## Task set:
• a. In the text on the Deep Throat controversy, how much had Dick Snyder paid when he bought All the President's Men?
• b. Write out, word for word, everything in the text on the Deep Throat controversy from "A sexually frustrated" down to "still a mystery.".

After All the President’s Men was published, the was-he-real controversy about Deep Throat continued.
From a 1993 piece in Entertainment Weekly:
After Bob and Carl won a Pulitzer Prize for the Post and when Watergate started to unravel in the spring of 1973, Dick Snyder (who, as head of Simon & Schuster, had bought All the President’s Men) began to suspect that his $55,000 investment might pay off….A powerful editor, Alice Mayhew, was freed up to work with the two reporters ”day and night.” Mayhew, who helped Bob and Carl write the book, kept urging them to ”build up the Deep Throat character and make him interesting.” Thus, with Mayhew goading the two on one side and Robert Redford standing in the wings on the other, with nearly half a million dollars and a piece of the profits waiting for the two reporters whose combined income was less than $30,000 per year, what Bob and Carl produced was a sort of Hardy Boys in the White House. Part of it—the impossible and lunatic Deep Throat cloak-and-dagger derring-do—was dreamed up. Those parts were a hoax, a relatively harmless hoax designed to sell books and make a movie.
In 1998 the New York Times published a story, “An author questions the existence of Deep Throat, Watergate’s man in the shadows.” The story, by Felicity Barringer, said that David Obst, the Woodward-Bernstein literary agent who handled the sale of All the President’s Men to Simon & Schuster, says the Deep Throat character was not mentioned in the original book proposal from Woodward and Bernstein.
Timothy Noah, writing as Chattebox in a 2002 piece for Slate, also considered whether Deep Throat was real or a literary invention. His conclusion:
Woodward and Bernstein obviously deserve a mild scolding. But such an offense would be nowhere near as great as inventing Deep Throat out of whole cloth, which Chatterbox feels fairly certain they did not do.
In his own book, To Good to Be Forgotten, David Obst says of the Deep Throat character: “The basic concern regarding Deep Throat is best stated by Friedrich Nietzsche, who warned us that there those who fight monsters should see to it that in the process they do not become monsters themselves.”
A sexually frustrated woman, Linda Lovelace (Linda Boreman), asks her friend Helen (Dolly Sharp) for advice on how to achieve an orgasm. After a sex party provides no help, Helen recommends that Linda visit a psychiatrist, Dr. Young (Harry Reems). The doctor discovers that Linda’s clitoris is located in her throat, and after he helps her to develop her oral sex skills, the infatuated Linda asks him to marry her. He informs her that she can settle for a job as his therapist, performing her particular oral technique—thereafter known as “deep throat”—on various men, until she finds the one to marry.
What that has to do with the Post’s Watergate investigation is still a mystery.
Jack, for better or worse you do not mention Woodward’s THE SECRET MAN — which, by the way, credits Washingtonian (but alas not you by name):
p. 116: “In June [1974], WASHINGTONIAN magazine published a story saying Felt was the most likely candidate to be Deep Throat, reasoning that he had motive, opportunity, access, knew the methods for clandestine meetings and was offended by Nixon and his men.”
p. 119: “Ostrow [LA Times reporter] interviewed Felt and quoted him as saying that the investigation was probably a result of the WASHINGTONIAN article which had fingered him as the leading Deep Throat suspect.”
You also don’t mention Jeff Himmelman’s Bradlee biography, YOURS IN TRUTH:
Speaking about Woodward’s most-secret source, the shadowy Deep Throat, Bradlee said of Woodward’s version of events, “No, I can say this to you, there’s a residual fear in my soul that that isn’t quite straight.”

[Stored data]
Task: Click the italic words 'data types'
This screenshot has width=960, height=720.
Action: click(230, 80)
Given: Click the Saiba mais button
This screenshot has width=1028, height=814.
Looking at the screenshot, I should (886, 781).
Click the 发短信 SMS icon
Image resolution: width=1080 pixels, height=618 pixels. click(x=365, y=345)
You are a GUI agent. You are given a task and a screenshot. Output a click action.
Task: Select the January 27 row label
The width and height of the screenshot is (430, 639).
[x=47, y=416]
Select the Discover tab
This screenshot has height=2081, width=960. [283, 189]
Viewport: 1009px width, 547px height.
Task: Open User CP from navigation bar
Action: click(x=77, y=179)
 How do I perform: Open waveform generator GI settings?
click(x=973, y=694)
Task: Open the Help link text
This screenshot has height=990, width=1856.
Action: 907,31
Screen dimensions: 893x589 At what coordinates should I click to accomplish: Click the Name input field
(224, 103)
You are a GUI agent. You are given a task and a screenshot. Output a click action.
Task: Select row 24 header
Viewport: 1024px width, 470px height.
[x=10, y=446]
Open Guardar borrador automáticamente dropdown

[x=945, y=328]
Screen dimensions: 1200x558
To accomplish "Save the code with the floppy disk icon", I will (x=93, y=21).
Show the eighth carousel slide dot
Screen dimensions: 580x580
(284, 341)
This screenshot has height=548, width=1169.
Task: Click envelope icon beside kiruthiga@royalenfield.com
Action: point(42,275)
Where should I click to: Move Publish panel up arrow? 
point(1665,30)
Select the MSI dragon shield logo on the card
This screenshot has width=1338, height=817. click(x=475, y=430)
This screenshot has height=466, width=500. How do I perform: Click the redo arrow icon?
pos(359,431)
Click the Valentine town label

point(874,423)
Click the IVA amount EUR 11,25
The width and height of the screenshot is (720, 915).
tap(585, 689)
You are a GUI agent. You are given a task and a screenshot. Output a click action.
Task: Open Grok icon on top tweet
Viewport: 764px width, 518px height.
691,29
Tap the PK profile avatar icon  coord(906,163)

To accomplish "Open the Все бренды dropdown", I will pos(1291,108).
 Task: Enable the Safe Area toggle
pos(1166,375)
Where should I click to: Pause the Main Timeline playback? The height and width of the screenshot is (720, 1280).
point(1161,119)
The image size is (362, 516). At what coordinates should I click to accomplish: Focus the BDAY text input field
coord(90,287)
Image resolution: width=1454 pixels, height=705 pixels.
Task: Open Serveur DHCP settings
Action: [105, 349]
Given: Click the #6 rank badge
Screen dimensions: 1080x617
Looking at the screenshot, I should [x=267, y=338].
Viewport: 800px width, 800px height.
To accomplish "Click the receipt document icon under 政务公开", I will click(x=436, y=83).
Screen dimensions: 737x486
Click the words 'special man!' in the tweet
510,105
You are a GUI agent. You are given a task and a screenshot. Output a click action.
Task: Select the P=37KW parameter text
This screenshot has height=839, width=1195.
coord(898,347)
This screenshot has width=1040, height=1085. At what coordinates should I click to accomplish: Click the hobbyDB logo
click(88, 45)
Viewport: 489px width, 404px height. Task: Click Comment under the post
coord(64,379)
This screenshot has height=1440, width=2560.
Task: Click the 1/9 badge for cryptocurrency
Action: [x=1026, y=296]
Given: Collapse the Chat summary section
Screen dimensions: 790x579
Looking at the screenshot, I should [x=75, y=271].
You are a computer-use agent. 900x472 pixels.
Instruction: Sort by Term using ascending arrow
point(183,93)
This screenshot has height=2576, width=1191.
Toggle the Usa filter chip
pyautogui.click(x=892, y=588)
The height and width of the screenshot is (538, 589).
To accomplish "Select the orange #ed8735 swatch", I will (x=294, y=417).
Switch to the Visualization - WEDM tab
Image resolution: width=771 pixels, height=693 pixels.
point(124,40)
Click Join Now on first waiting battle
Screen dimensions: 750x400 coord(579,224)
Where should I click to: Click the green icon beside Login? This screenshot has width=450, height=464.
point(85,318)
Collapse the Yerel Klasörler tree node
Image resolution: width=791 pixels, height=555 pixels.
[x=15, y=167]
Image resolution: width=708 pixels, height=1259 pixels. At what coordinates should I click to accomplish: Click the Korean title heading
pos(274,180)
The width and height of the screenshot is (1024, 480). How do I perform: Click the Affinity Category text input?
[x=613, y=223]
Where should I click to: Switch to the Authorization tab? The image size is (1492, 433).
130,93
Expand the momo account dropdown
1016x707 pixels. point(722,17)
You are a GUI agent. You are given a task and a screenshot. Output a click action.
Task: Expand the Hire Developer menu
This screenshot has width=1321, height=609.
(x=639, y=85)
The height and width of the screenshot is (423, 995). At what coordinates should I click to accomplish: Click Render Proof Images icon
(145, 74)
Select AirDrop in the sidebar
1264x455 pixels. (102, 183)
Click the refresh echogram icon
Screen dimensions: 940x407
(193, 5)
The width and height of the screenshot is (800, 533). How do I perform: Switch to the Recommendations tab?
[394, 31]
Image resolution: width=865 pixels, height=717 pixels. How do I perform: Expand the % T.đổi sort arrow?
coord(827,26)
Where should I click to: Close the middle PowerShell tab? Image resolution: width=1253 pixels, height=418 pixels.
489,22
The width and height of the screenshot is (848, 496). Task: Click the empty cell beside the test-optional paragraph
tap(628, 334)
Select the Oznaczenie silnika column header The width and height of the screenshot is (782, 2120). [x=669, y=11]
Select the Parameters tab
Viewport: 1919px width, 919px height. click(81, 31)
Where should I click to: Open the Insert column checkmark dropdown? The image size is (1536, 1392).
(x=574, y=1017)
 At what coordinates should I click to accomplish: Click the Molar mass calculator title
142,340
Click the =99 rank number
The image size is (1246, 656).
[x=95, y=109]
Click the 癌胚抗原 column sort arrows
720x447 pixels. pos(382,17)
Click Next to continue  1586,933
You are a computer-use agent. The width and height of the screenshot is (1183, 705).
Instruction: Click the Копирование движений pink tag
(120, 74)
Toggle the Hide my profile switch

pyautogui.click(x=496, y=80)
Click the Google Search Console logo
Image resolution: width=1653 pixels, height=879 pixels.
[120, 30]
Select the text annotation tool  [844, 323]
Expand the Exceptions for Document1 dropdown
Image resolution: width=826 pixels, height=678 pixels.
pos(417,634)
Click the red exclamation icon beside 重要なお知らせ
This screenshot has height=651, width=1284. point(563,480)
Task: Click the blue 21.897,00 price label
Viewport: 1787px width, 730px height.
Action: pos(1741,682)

## Solutions to each task:
• a. $55,000

• b.
A sexually frustrated woman, Linda Lovelace (Linda Boreman), asks her friend Helen (Dolly Sharp) for advice on how to achieve an orgasm. After a sex party provides no help, Helen recommends that Linda visit a psychiatrist, Dr. Young (Harry Reems). The doctor discovers that Linda’s clitoris is located in her throat, and after he helps her to develop her oral sex skills, the infatuated Linda asks him to marry her. He informs her that she can settle for a job as his therapist, performing her particular oral technique—thereafter known as “deep throat”—on various men, until she finds the one to marry.
What that has to do with the Post’s Watergate investigation is still a mystery.